Vote for conflict resolution. Ignore non-specific matches.
The former prohibits ambiguities in the contigs, and instead uses the most common nucleotide. The latter option ignores all reads that match to more than one contig. As we cannot know which contig they belong to, it is safest to ignore them.
Minimum contig length 200 bases.
Map reads back to contigs and update contigs based on mapped reads.
This option makes the assembly considerably more time-intensive and can be ignored if you are pressed for time. However, the assembly can be improved by matching reads to it one extra time, and as it is very important to have as good as possible an assembly for downstream analysis, we recommend checking this option.
Create summary report and save log.
c. Complete the assembly by clicking "finish".
3) To further study the results of the assembly, create a detailed mapping report.

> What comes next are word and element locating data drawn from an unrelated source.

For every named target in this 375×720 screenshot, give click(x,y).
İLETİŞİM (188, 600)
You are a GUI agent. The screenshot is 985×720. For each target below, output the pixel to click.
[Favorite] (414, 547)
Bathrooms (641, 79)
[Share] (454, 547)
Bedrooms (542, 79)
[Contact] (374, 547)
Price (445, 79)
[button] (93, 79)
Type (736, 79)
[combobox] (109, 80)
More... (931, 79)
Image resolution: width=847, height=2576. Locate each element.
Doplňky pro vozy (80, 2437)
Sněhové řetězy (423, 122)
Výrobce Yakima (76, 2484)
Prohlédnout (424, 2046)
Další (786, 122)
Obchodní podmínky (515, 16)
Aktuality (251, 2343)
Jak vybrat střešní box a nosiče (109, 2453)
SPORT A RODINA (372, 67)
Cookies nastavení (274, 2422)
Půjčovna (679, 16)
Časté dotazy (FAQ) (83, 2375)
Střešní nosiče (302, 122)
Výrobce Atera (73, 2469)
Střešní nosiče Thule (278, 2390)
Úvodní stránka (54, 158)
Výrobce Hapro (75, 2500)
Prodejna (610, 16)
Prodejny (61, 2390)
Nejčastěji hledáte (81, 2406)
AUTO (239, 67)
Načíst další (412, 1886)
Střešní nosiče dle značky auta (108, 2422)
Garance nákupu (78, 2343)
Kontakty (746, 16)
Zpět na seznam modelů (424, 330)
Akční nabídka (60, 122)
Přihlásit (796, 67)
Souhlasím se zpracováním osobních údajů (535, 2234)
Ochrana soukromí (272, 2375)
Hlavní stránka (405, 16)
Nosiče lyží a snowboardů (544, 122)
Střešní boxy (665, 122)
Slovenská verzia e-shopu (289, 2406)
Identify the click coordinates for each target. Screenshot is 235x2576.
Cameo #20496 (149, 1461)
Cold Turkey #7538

a. Toolbox -> High-Throughput sequencing -> Create detailed mapping report
b. Study the mapping report, especially the contig length distribution, proportions of reads used and coverage distributions. In most cases there will be a few contigs with high and many with lower coverage. The more reads that are included in the assembly, the longer (and perhaps fewer) the contigs will be, as they better will represent complete mRNA transcripts.
4) Export your newly created reference assembly in the FASTA format, and rename the contigs. FASTA files contain 2 lines per sequence, one identifier line, starting with >, and one sequence line. CLC names all contigs with the name of the first input file, plus a number. We want to change the names to something simpler, such as "contig#"
- Select your de novo assembly in the left panel. File -> Export, choose FASTA format and .fasta as file extension, save in the folder containing your project.
- Now, open your .fasta reference assembly in TextWrangler, and Find-Replace the contig names with something simpler. Make sure that the contig numbers remain, to keep each contig identifiable.
We have now created a de novo
assembly, which we will use as a reference for downstream analysis. The assembly only contains information about contig sequences, and no information about how many reads were used to create them or what samples they came from. The assembly is a proxy for a library of all mRNA transcripts present in the tissue at the time of sampling, although several contigs could belong to different parts of the same mRNA molecule. In the assembly, we allowed for 5 mismatches in any one read (about 10%), ignored reads that matched to more than one contig, and set a minimum contig length of 200 bases.